내부 개발자 플랫폼에 보안 도구 포함해 대규모 소프트웨어 안전하게 출시해야
[데이터넷] 2026년까지 소프트웨어 개발 플랫폼의 70%가 데브섹옵스를 위해 애플리케이션 보안 도구를 내부 개발자 플랫폼(IDP)에 통합할 것으로 예상되며, 이는 2023년 20%에서 크게 증가한 수준으로 분석된다.
가트너의 ‘애플리케이션 보안 사례 확장을 위한 플랫폼 엔지니어링 분야의 쿨 벤더’ 보고서에서는 “분산된 데브섹옵스 도구 체인으로 인해 일관된 보안정책 시행과 안전한 소프트웨어 출시가 어렵다”며 “소프트웨어 엔지니어링 리더가 플랫폼 팀을 이끄는 경우, 애플리케이션 보안 도구를 IDP에 통합해 안전한 소프트웨어를 대규모로 제공할 수 있게 할 것”이라고 예측했다.
개발자 경험 영향 없이 앱 보안 요구 충족해야
이 보고서에서는 솔라윈즈와 같은 공급망 보안 사고를 막기 위해 엔지니어링 팀이 빌드 아티팩트의 무결성, 출처, 추적성을 보장해야 하며, 개발자 경험에 영향을 미치지 않으면서 애플리케이션 보안 요구를 충족시켜야 한다고 강조했다.
이를 위해 IDP에 보안을 통합해 제품 팀 전반에 걸쳐 일관된 데브섹옵스 운영을 가능하게 해야 한다고 설명했다. 더불어 보안 개발 자동화, 보안 정책 코딩화, 보안 도구 셀프 서비스 접근을 적용해야 하며, 개발자와 개발 과정에서의 서명·검증 등 보안 워크플로우를 자동화해 소프트웨어 아태팩트 무결성을 강화해야 한다고 덧붙였다.
IDP에 보안을 통합함으로써 얻을 수 있는 이점은 소프트웨어 공급망 전반에서 무단 변조 방지, 부결성 향상, 패키지·인프라 보안과 관련한 컴플라이언스 충족 등을 들 수 있다. 또한 신뢰할 수 있는 플랫폼 수를 최소화해 비즈니스 전반에서 소프트웨어 아티팩트의 공급망 수준을 보장할 수 있도록 하며, 플랫폼의 신뢰를 높이고 서비스 전반의 보안과 품질을 일정하게 유지할 수 있다.

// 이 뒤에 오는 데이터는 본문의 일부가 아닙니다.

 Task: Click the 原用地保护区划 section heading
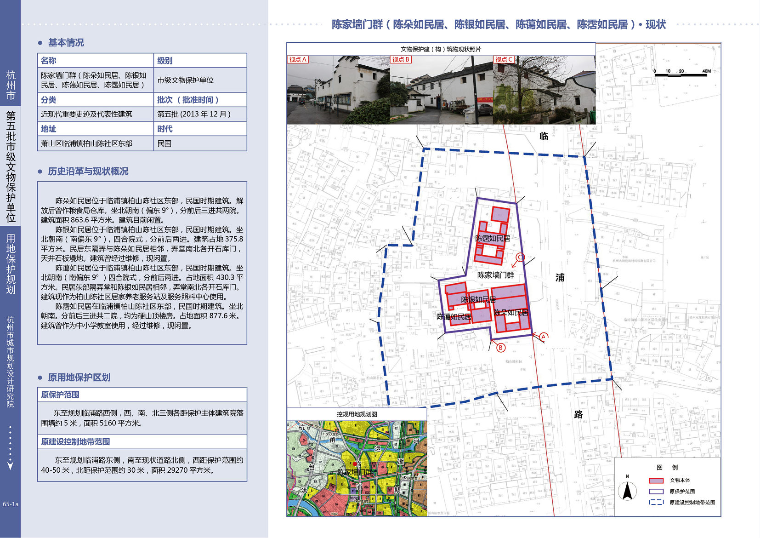pyautogui.click(x=79, y=378)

이 보고서에서 IDP에 통합될 수 있는 보안 벤더 중 주목할만한 곳으로 아르모(ARMO), 체인가드(Chainguard), 엔도르랩스(Endor Labs), 오엑스시큐리티(OX Security), 셈그레프(Semgrep) 등을 들었다.
아르모는 쿠버네티스 보안 플랫폼 ‘쿠베스케이프(Kubescape)’를 개발해 클라우드 네이티브컴퓨팅파인데이션(CNCF)에 기여했다. 체인가드는 컨테이너 이미지와 소프트웨어 아티팩트 인증 기술을제공해 공급망 보안위협을 최소화하며, 엔도르랩스는 생성형AI를 이용해 의존성 혼동 등의 복잡한 공격까지 찾아낼 수 있다.
오엑스시큐리티는 마이터(MITRE)와 유사한 오픈소스 프레임워크 ‘오픈 소프트웨어 공급망 공격 레퍼런스(OSC&R)’를 주도적으로 이끌었으며, 셈그레프는 소프트웨어 코드 자체에서 SAST와 SCA 기능을 제공해 개발 효율성을 높인다.